Thankfully, before the famous stele was damaged, a “squeeze” (a paper mache impression of the letters on the stone’s surface) was made, and that preserved the original letters of the inscription. The main controversy about the inscription concerned a word at the juncture of a cracked portion of the inscription. That crack made it subject to interpretation concerning whether it was a reference to the biblical character, David, or someone or something else. Those adhering to the Bible’s inerrancy favored the argument that the damaged word referred to the biblical King David, who founded a dynasty–a viewpoint consistent with the context of the Mesha stone.

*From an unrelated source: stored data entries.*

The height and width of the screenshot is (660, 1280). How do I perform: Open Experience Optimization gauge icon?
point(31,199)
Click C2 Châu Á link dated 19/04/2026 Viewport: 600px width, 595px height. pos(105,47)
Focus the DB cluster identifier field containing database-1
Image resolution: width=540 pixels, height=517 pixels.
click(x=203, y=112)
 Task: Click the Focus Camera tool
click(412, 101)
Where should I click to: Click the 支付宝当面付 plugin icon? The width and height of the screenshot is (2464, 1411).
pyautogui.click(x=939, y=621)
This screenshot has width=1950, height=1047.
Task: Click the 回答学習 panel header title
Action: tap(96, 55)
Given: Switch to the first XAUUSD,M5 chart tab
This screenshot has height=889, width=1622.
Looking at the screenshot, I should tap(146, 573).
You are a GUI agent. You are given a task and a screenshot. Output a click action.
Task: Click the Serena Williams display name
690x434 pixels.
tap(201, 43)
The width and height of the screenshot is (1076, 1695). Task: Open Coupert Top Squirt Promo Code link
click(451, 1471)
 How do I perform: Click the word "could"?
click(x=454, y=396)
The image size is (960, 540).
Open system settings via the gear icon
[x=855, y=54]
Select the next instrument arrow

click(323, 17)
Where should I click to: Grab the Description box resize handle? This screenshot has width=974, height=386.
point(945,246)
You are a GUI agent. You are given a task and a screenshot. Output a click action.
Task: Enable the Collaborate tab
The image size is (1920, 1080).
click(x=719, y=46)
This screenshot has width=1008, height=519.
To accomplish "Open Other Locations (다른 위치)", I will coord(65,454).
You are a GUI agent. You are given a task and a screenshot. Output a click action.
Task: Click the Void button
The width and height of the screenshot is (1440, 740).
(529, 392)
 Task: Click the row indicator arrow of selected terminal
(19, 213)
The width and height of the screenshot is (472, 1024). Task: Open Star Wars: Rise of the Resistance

Biblical “minimalists,” whose agenda is generally to try to “prove” the Bible is not the infallible word of a Creator God, have favored alternate viewpoints that the controversial word on the Mesha stele did not refer to David. Now, thanks to modern scientific methods, that controversy has been resolved.

The high-tech, modern scientific method applied to the stele’s inscription and the “squeeze” made of the undamaged original face of the stele, have proven that the disputed word, indeed, does refer to the biblical King, David, and his “house” or dynasty. That Moab, a foreign rival of Israel, referred to a dynasty of kings named after David proves the founder of the dynasty was David himself, and the Moabites were well aware that David’s life was common knowledge in their time. The first link and second link describe the process by which the name of “David” was confirmed on the Moabite stone. The new, high-tech method of recovering the content of ancient inscriptions is called Reflectance Transformation Imaging (RTI), and it was applied to both the damaged stone itself and the undamaged paper mache impression made of the inscription before it was damaged. The first link refers to an article entitled “Mesha’s Stele and the House of David,” by Andre Lemaire and Jean-Philippe Delorme, which appeared in the Winter, 2022 issue of Biblical Archaeology Review (BAR). The first link is a complete article on this important subject and the second is only a reference to the cited article (one has to be a subscriber to access the original article). Thankfully, I am a paid subscriber to BAR, so I will add a citation from that article in this post. [I suggest readers of this post check with their local library to see if it has paper copies of the cited article in BAR].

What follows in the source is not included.